● **Records for the exercise**
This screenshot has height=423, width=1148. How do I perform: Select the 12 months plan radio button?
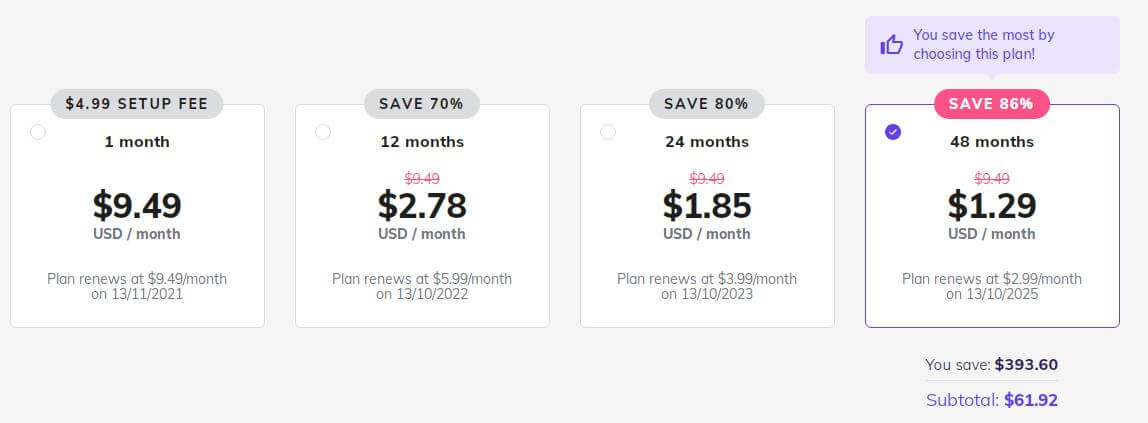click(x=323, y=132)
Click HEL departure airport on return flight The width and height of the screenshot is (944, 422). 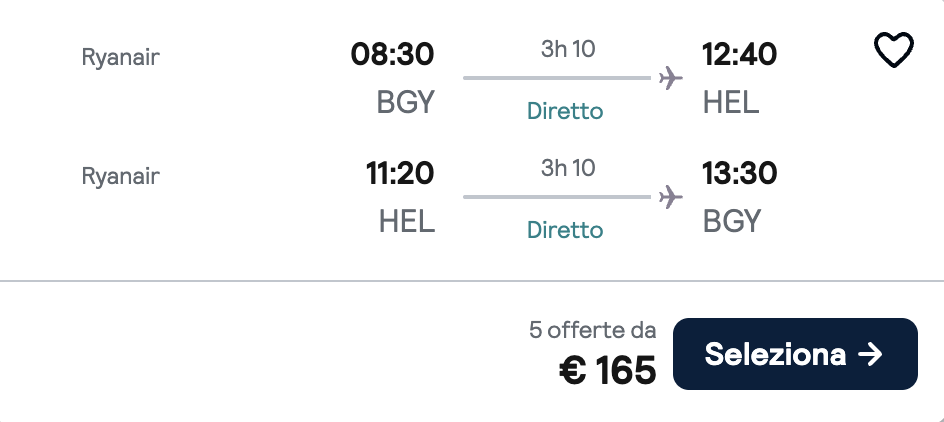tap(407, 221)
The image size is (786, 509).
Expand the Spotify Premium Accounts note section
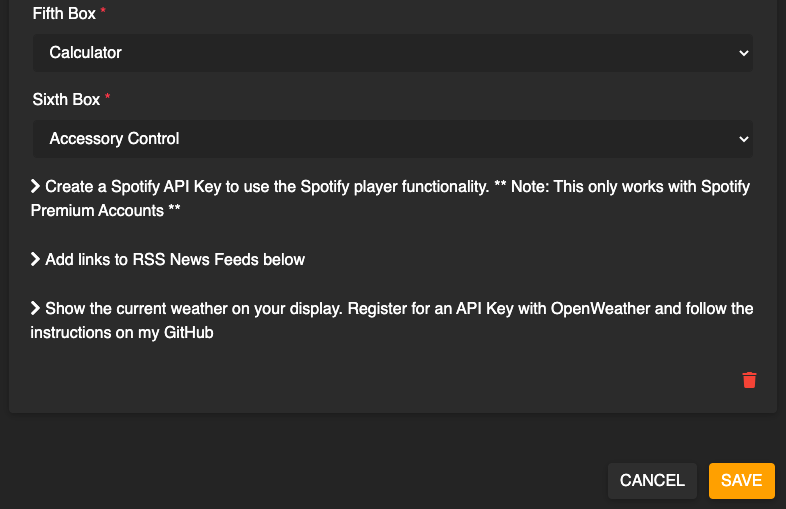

---

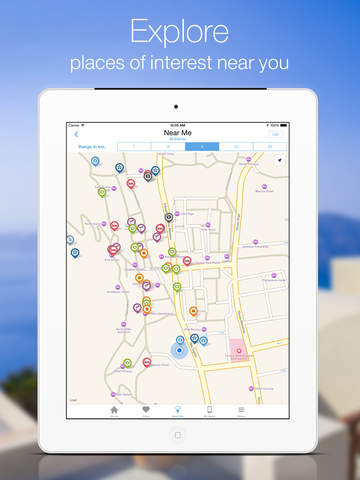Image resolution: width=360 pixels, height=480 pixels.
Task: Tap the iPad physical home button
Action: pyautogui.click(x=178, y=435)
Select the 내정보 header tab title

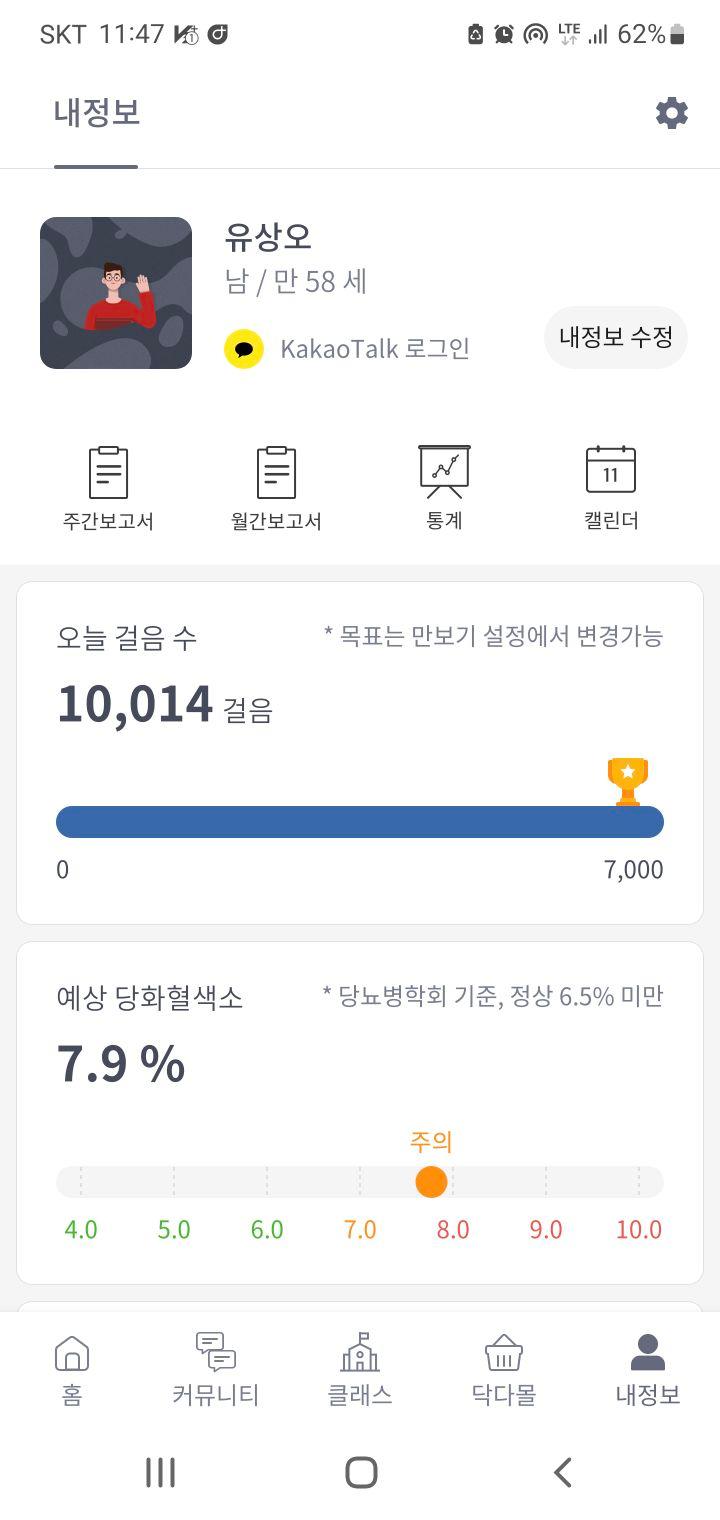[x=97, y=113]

● **Exercise directions**
From the data above, return every line from the line that has "The image size is (786, 509)." up to and including the line that has "Expand the Spotify", exactly.

● **Solution to this task**
The image size is (786, 509).
Expand the Spotify Premium Accounts note section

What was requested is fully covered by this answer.